IMCA has published guidance documents in the following fields:
- Safety, Environment & Legislation
  - Safety flashes: Anonymised reports of accident, incidents, and near misses reported by members, and circulated to the interested public in the interest of improving safety. These reports may contain only the bare details, or a basic analysis, of what happened, depending on what was reported. As a general rule, no judgements are made nor blame suggested. The reader is left to learn what they can from information provided.
- Competence & Training
- Diving Division
  - IMCA D014 International Code of Practice for Offshore Diving
  - IMCA D022 The Diving Supervisor's Manual.
  - IMCA D024 Rev 2 - Part 2 DESIGN for Saturation (Bell) Diving Systems.
- Diving Medical Advisory Committee (DMAC)
- Marine Division & DPVOA
- Offshore Survey Division
- Remote Systems & Remotely operated vehicle Division

==Diving Certification==
IMCA provides an internationally recognised certification scheme for three specialist diving disciplines:
- Air Diving Supervisors.
- Bell Diving Supervisors.
- Life Support Technicians.

IMCA recognises some diver training certificates for surface oriented and closed bell offshore diving under the IMCA international code of practice for regions where there are no relevant regulatory systems. These certificates are listed in the current IMCA Briefing Note.

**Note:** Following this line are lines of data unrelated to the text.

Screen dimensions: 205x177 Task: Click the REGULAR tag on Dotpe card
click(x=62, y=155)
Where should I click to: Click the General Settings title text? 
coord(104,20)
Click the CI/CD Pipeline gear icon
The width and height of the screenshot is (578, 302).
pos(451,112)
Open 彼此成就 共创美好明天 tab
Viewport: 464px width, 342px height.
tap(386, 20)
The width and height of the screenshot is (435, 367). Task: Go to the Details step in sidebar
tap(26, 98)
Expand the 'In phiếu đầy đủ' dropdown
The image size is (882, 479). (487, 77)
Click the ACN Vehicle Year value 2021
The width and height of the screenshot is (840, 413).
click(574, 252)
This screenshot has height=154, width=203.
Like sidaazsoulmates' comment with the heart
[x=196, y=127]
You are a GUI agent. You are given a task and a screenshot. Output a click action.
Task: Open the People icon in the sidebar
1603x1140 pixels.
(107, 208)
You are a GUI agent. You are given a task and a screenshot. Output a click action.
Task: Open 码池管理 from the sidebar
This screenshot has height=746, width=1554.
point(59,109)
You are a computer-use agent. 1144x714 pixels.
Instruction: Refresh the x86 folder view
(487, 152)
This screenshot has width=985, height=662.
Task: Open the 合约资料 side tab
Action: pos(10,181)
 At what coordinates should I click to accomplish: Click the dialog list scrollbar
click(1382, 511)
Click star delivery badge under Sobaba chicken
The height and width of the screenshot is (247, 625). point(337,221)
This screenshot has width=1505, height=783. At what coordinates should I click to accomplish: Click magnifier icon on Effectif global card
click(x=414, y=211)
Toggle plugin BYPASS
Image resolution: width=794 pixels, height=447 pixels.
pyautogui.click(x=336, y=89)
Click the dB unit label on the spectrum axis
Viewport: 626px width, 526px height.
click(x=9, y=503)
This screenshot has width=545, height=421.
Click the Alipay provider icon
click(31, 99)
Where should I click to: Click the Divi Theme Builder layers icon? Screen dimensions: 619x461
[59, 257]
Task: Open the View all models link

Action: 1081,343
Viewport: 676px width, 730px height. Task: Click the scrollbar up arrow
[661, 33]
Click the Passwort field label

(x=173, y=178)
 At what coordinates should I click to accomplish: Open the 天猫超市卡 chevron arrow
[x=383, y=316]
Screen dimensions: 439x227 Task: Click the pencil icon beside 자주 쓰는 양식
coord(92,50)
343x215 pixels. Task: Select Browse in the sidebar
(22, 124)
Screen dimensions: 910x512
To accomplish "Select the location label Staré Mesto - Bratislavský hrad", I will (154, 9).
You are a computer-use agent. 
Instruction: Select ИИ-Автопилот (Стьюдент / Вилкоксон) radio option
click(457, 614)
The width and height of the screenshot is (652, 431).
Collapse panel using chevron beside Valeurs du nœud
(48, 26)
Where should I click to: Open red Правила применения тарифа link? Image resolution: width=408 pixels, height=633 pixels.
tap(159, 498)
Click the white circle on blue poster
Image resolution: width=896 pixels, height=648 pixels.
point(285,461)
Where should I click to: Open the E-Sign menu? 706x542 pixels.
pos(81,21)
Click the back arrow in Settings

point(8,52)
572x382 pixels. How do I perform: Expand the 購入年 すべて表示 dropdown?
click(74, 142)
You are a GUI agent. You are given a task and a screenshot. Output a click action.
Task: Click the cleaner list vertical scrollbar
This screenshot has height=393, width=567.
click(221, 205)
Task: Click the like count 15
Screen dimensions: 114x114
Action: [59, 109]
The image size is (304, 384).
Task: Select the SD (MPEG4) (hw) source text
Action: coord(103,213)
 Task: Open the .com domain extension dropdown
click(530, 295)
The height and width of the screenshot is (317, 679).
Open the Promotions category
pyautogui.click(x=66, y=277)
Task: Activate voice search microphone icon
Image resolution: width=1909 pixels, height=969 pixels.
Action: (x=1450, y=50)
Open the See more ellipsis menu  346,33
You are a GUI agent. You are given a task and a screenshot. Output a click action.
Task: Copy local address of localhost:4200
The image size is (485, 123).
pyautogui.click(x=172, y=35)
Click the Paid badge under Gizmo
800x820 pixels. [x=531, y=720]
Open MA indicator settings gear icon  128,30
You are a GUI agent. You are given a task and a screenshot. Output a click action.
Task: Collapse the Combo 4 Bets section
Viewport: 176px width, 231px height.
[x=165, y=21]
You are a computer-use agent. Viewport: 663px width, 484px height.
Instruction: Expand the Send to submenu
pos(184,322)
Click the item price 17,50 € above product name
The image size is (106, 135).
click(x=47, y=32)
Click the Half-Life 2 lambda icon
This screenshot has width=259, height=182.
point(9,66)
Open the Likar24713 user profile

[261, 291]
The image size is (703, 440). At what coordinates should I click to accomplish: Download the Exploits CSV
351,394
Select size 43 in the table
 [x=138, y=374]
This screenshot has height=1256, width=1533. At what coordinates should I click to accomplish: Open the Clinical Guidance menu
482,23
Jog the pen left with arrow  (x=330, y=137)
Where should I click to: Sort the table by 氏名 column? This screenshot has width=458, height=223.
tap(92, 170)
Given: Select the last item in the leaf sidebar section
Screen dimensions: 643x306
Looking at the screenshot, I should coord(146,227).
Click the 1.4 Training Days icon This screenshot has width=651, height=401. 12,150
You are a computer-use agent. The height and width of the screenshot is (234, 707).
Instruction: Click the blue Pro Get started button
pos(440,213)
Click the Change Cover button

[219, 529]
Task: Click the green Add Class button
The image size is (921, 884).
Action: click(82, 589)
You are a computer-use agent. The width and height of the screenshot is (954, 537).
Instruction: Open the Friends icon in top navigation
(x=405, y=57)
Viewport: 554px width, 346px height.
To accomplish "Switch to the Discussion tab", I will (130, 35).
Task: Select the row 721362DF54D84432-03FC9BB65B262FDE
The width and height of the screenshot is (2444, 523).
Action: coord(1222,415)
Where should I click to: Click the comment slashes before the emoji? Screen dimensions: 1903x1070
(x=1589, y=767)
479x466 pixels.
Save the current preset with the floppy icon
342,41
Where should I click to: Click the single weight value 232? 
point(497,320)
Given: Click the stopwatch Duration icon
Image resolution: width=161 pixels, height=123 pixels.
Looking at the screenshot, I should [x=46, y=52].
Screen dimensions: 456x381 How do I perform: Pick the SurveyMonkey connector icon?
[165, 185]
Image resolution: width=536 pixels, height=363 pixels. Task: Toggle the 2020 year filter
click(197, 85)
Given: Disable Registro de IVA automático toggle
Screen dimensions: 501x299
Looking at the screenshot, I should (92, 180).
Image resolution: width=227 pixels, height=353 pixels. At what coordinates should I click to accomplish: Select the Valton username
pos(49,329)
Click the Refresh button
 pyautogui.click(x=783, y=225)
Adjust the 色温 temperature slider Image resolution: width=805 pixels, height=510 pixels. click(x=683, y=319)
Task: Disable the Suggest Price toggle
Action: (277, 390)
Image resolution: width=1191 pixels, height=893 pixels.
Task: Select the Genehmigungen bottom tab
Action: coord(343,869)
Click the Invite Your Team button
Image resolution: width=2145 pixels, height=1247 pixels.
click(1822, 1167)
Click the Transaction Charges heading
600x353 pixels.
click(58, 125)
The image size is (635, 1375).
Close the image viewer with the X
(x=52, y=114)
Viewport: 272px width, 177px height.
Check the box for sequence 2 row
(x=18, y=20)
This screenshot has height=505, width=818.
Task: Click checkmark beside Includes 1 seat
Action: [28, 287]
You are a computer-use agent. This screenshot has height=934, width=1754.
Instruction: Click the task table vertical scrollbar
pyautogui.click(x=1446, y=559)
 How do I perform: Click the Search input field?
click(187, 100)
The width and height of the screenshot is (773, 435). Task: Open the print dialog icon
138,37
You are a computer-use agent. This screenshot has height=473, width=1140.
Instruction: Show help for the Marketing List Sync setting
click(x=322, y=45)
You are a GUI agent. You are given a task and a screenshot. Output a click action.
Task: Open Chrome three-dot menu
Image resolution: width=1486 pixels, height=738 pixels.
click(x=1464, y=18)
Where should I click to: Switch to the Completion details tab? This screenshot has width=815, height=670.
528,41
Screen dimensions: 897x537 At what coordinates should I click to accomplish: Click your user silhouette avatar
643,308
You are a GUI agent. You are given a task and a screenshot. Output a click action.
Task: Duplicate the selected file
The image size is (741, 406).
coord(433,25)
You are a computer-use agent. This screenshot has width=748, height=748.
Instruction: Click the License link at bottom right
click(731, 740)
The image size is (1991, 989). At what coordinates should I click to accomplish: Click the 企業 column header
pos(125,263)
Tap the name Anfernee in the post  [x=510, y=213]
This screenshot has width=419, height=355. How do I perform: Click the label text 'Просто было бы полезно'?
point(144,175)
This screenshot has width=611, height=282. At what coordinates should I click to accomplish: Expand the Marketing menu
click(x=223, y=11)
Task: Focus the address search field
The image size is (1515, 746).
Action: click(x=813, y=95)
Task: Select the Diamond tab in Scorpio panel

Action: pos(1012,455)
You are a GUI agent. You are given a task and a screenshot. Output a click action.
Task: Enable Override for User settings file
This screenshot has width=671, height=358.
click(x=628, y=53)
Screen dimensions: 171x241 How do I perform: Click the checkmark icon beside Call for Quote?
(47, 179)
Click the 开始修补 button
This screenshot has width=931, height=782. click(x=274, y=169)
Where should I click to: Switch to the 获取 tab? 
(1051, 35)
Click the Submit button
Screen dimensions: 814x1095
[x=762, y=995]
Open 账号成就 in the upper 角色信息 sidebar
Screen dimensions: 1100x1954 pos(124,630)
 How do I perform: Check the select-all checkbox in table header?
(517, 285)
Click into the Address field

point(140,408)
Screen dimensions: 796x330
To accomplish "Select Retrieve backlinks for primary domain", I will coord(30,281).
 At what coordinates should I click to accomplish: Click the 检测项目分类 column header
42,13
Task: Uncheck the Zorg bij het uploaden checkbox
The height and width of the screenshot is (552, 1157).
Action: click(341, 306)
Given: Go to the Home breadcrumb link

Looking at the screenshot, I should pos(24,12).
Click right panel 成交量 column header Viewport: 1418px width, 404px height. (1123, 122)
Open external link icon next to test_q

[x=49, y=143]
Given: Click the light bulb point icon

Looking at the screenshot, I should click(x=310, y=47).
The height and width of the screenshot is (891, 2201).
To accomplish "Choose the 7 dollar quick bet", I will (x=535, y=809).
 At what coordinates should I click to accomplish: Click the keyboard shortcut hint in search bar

IMCA does not approve or recognise specific diver training schools or courses.

==Events==
IMCA organises an annual programme of meetings and events all over the world, including regional meetings, briefing sessions, technical seminars and workshops on specific industry related issues. The Association's flagship event takes place every two years with an agenda combining business and strategic issues featuring senior executives and technical sessions. IMCA also supports a number of conferences and exhibitions hosted by other organisations which share a common interest of its members.

==History==

- 1972 - Association of Offshore Diving Contractors AODC founded.
- 1990 - Dynamically Positioned Vessel Owners Association DPVOA, and AODC Middle East Section founded.
- 1995 - AODC and DPVOA merged to form IMCA.
- 1997 - Offshore Survey Division formed.
- 1999 - Observer status granted at the International Maritime Organization.
- 1999 - IMCA Asia-Pacific Section founded.
- 2000 - Middle East Section extended to include India.
- 2002 - Americas Deepwater Section founded (later to become Central & North America Section).
- 2003 - Europe & Africa Section founded.
- 2009 - South America Section founded.

===Past IMCA Presidents===
- 2022–present: Jonathan Tame, Subsea7.
- 2020-2022: Pieter Heerema, Allseas.
- 2018-2020: Iain Grainger, McDermott International.
- 2017-2018: Harke Jan Meek, Heerema Marine Contractors.
- 2015–2016: Bruno Faure, Technip.
- 2013-2014: Massimo Fontolan, Saipem.
- 2011-2012: Andy Woolgar, Subsea7.
- 2009-2010: Johan Rasmussen, Acergy.
- 2007-2008: Knut Boe, Technip.
- 2005-2006: Frits Janmaat, Allseas Group.
- 2003-2004: Steve Preston, Heerema Marine Contractors.
- 2001-2002: John Smith, Halliburton Subsea/Subsea7.
- 1999-2000: Donald Carmichael, Coflexip Stena Offshore.
- 1997-1998: Hein Mulder, Heerema Marine Contractors.
- 1995-1996: Derek Leach, Coflexip Stena Offshore.